START MATERIAL PROVIDED
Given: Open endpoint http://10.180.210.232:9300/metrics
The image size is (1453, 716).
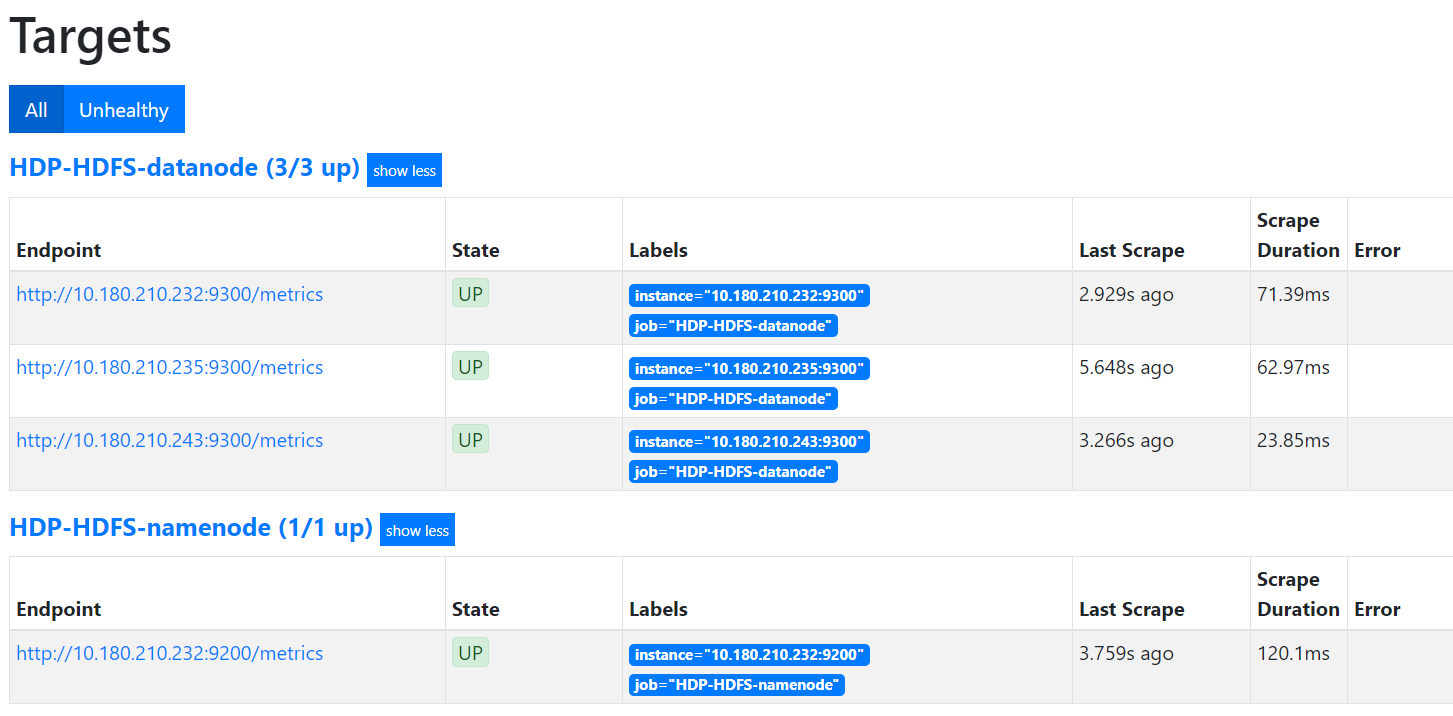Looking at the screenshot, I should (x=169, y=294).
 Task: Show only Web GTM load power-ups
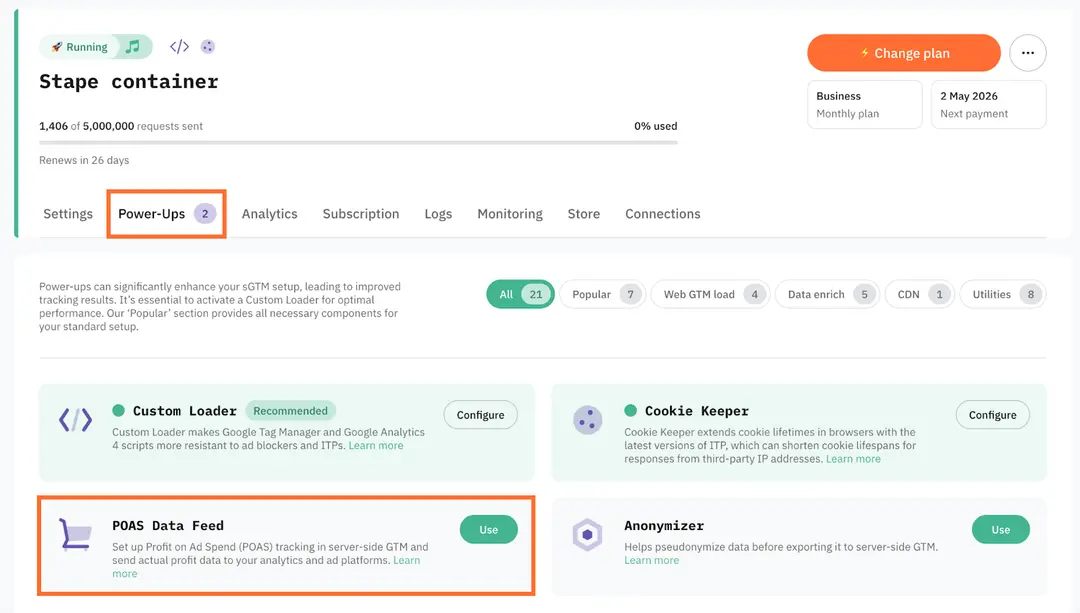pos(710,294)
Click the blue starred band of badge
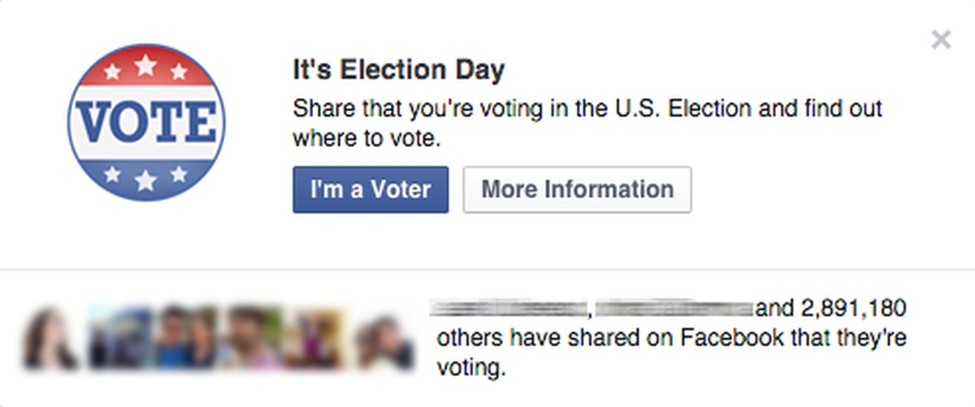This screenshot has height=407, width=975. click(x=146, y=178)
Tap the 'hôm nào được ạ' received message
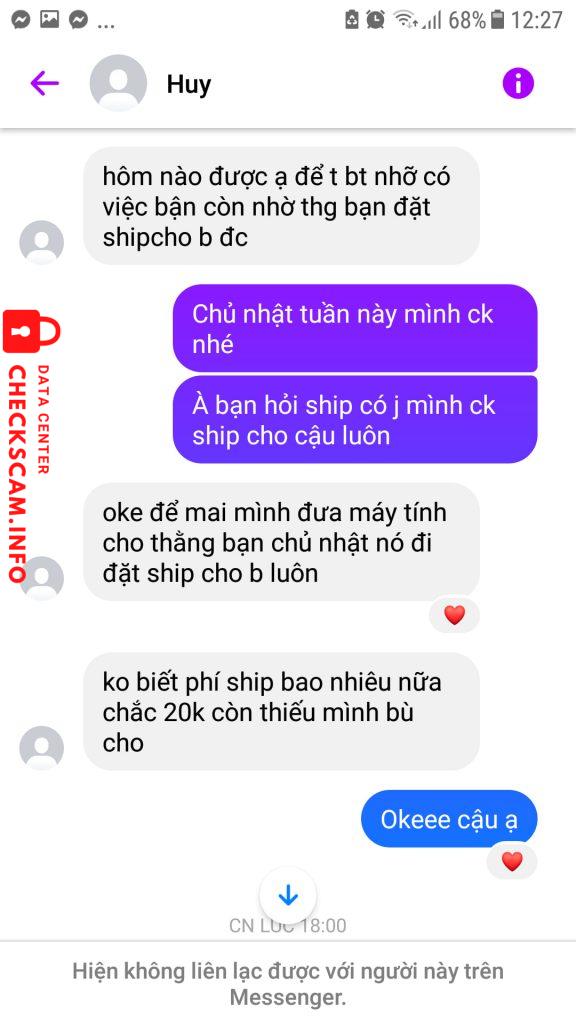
END MATERIAL PROVIDED
Set down all the entries above verbatim, and include none of the pictures.

TASK SOLUTION.
Given: Open endpoint http://10.180.210.232:9300/metrics
The image size is (1453, 716).
Looking at the screenshot, I should (x=169, y=294).
 Task: Show only Web GTM load power-ups
pos(710,294)
Click the blue starred band of badge
This screenshot has height=407, width=975. click(x=146, y=178)
Tap the 'hôm nào được ạ' received message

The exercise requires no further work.